Faz pouco tempo a imprensa ameaçou o prestígio da PCERJ apontando um aberrante número de inquéritos amontoados por insuficiência de investigação, incluindo no imbróglio o Ministério Público. Na verdade, essa papelada arrumada em “rito formal” reporta-se à Inquisição, época em que imperava o absurdo de um acusado somente se livrar da tortura se confessasse ser “herege”, deste modo garantindo para si a morte rápida do corpo e o céu para a alma... Sim, incrível, o Inquérito Policial tem origem na desgraçada época de Tomás Torquemada e demais inquisidores, e do Malleus Malleficarum, livro escrito por dois padres alemães instituindo regras terríveis para investigação de “heresias” e punição dos “hereges”.
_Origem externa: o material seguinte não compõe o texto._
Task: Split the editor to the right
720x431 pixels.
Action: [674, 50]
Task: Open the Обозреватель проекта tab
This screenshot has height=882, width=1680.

Eficiente para acusar sem provas e arrancar confissões a tenaz, o rito e o livro resistiram ao tempo e cá estão, entre nós, produzindo ainda seus efeitos danosos. Porque, calcado na subjetividade dum tal “faro policial”, e em depoimentos induzidos por perguntas confusas ou acordos espúrios para obtenção de respostas esperadas, o Inquérito Policial culmina “indiciando” inocentes, e desses “indícios” surgem as “certezas” gravadas em falsas opiniões de quem futuramente não responderá por elas. E todo esse engodo se fortalece por meio da espetaculosidade que a mídia empresta ao ato inquisitorial e à movimentação cinematográfica de autoridades policiais e seus agentes, tais como urubus rodopiando em torno da carniça e dela se deliciando. Posso afirmar, sim! Senti na pele! Confiram no meu site (www.emirlarangeira.com.br), no campo “Réu com muita honra”, pela leitura de sentenças...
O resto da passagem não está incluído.